Problem details:
Copy exactly, beginning with the line holding "Home (31, 91)" and ending with the final line of the data beneath this task; copy nothing else, and leave out every picture.

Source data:
——————

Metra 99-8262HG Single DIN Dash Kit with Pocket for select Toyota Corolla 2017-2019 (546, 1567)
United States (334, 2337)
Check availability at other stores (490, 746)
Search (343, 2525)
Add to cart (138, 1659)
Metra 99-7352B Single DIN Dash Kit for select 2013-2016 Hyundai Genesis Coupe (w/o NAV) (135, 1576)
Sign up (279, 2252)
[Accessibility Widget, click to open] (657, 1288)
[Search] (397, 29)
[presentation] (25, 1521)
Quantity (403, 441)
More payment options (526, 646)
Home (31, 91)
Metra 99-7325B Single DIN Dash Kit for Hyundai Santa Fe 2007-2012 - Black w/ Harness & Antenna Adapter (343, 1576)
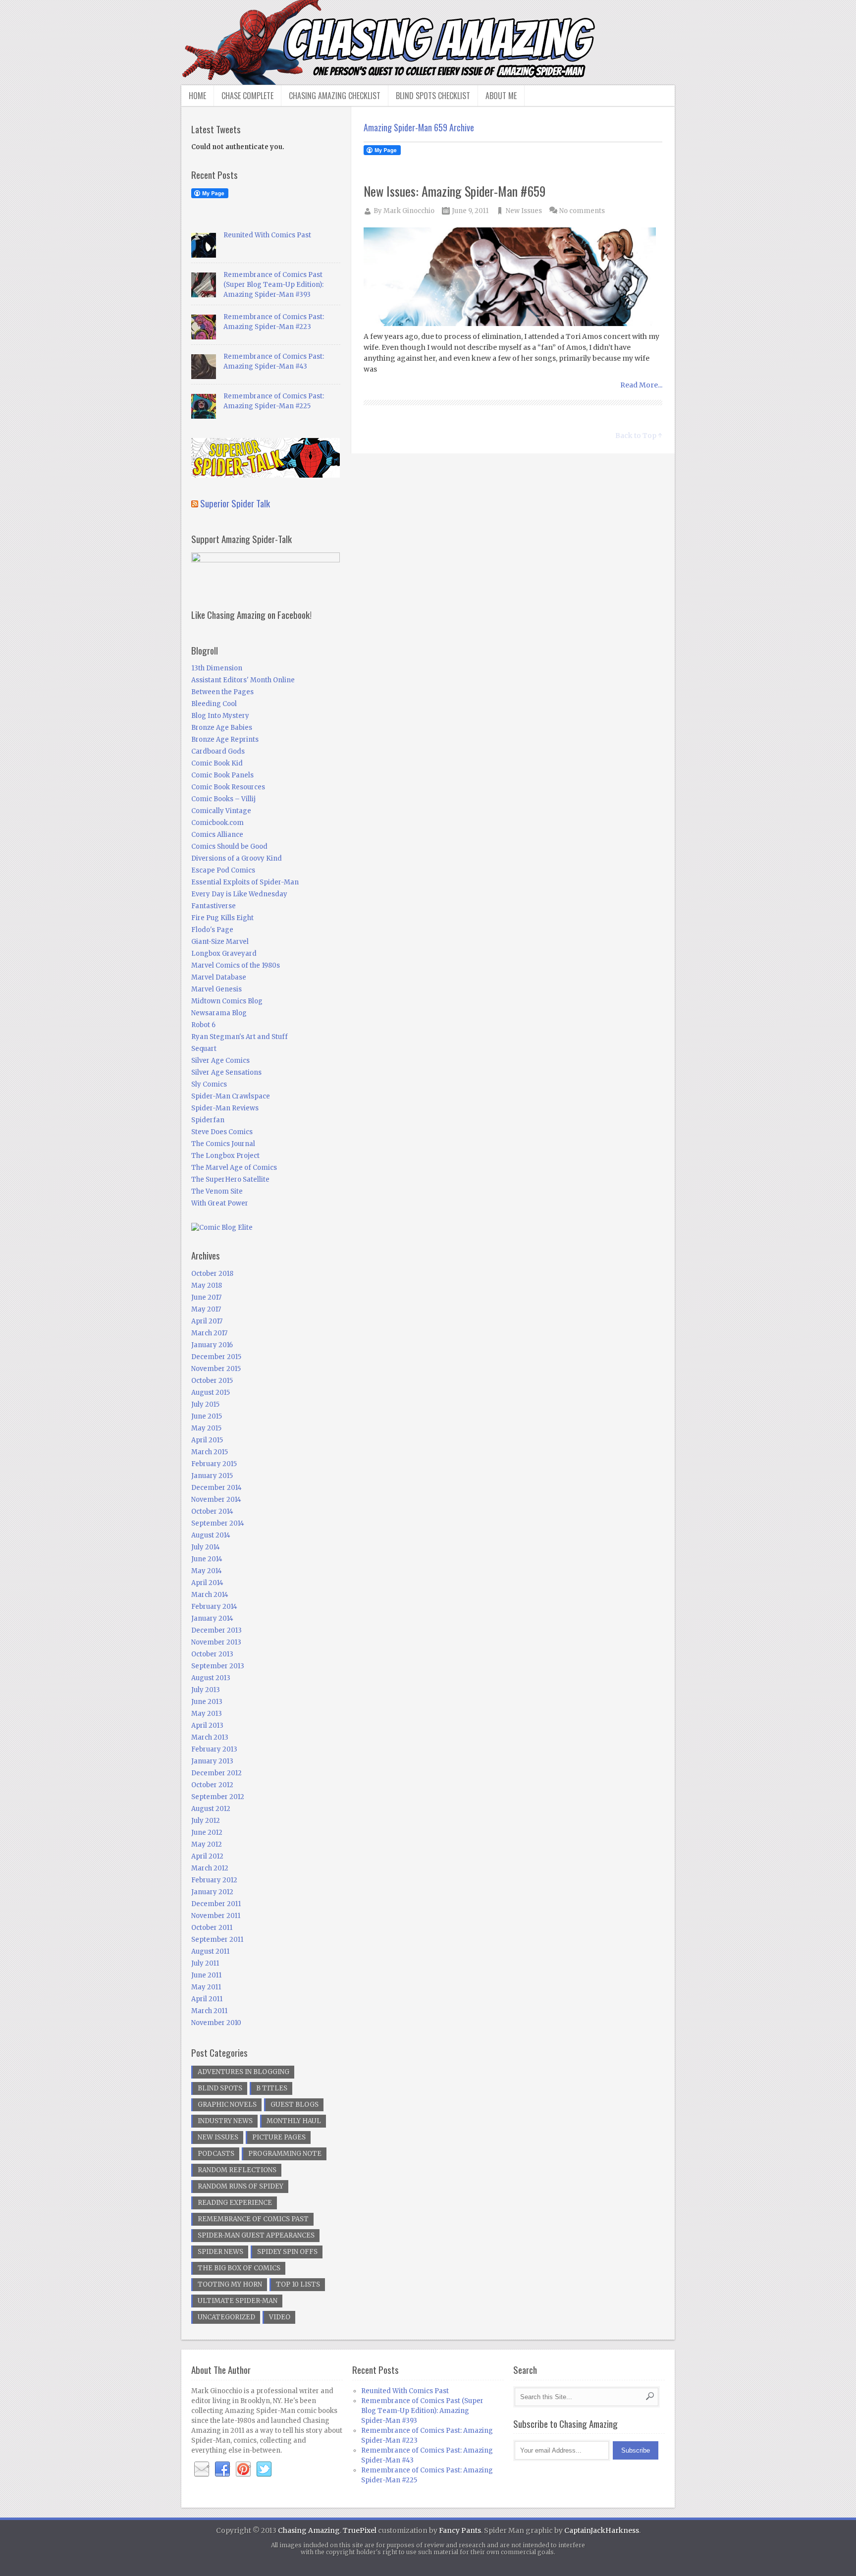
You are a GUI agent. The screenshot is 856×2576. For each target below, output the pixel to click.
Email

——————

Exercise solution:
Home (31, 91)
Metra 99-7325B Single DIN Dash Kit for Hyundai Santa Fe 2007-2012 - Black w/ Harness & Antenna Adapter (343, 1576)
You are a GUI agent. The screenshot is 856×2576. For each target below, output the pixel to click.
Email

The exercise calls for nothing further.